▶ _Problem description_: Copy the lines from the first one through the line containing "Looking at the image, I should click on (1416, 505).", replacing "lock button" with "power button" and leaving everything else unchanged.

▶ _Dataset entries_:
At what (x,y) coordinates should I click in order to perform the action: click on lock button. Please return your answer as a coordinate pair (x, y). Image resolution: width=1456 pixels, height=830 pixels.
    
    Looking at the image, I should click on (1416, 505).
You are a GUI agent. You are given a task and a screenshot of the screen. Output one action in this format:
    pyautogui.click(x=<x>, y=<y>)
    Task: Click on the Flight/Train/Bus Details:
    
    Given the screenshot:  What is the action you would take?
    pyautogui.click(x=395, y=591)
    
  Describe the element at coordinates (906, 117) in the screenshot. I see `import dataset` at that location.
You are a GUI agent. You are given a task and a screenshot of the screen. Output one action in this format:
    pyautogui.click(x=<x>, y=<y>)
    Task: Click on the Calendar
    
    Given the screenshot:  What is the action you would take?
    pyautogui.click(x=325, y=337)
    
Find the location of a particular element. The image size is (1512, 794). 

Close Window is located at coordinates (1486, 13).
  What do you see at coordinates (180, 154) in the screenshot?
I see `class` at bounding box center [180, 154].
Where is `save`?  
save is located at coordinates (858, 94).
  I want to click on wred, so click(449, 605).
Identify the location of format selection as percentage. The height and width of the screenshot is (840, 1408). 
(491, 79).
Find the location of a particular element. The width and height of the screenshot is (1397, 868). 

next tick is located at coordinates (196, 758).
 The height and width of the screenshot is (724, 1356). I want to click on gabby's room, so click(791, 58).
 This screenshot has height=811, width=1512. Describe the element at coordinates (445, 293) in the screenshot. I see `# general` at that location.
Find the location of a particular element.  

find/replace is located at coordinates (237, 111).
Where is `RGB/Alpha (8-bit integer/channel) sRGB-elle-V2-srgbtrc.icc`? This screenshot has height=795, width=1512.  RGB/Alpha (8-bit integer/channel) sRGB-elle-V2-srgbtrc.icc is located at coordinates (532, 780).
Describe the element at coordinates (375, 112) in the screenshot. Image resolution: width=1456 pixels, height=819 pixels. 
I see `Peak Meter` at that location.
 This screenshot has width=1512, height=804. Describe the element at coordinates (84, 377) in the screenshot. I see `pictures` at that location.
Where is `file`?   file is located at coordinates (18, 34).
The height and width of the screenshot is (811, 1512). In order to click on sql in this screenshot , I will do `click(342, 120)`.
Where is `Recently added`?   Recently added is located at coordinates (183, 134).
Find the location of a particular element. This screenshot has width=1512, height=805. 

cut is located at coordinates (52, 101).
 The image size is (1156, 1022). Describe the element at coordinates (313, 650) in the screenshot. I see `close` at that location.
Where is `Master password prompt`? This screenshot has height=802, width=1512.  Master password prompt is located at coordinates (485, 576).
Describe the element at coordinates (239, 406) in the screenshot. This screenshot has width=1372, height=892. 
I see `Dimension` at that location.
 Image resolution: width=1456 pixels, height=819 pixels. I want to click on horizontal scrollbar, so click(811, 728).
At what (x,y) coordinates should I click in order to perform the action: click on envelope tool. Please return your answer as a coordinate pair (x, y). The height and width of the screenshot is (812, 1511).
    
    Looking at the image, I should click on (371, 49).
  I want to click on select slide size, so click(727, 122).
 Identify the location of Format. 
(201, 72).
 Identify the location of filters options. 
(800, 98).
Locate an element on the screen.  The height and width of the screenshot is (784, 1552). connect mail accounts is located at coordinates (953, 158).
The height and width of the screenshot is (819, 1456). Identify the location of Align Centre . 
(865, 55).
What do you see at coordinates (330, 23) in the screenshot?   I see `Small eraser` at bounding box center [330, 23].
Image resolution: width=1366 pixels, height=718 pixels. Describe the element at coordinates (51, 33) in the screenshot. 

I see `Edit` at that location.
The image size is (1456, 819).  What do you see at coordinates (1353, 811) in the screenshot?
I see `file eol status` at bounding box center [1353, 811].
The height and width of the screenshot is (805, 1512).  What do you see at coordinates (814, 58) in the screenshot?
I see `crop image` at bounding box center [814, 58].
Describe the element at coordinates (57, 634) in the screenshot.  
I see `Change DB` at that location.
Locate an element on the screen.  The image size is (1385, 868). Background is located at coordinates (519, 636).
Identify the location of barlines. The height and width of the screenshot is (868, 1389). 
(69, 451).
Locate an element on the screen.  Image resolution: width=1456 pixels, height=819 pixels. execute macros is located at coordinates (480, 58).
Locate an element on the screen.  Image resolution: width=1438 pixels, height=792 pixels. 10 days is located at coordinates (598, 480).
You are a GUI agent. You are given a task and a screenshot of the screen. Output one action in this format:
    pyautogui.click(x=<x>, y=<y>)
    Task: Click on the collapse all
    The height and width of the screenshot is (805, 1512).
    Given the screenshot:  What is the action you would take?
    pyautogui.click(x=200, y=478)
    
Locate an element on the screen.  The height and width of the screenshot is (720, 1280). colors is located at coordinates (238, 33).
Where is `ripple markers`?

▶ _Answer to the exercise_:
At what (x,y) coordinates should I click in order to perform the action: click on power button. Please return your answer as a coordinate pair (x, y). Image resolution: width=1456 pixels, height=830 pixels.
    
    Looking at the image, I should click on (1416, 505).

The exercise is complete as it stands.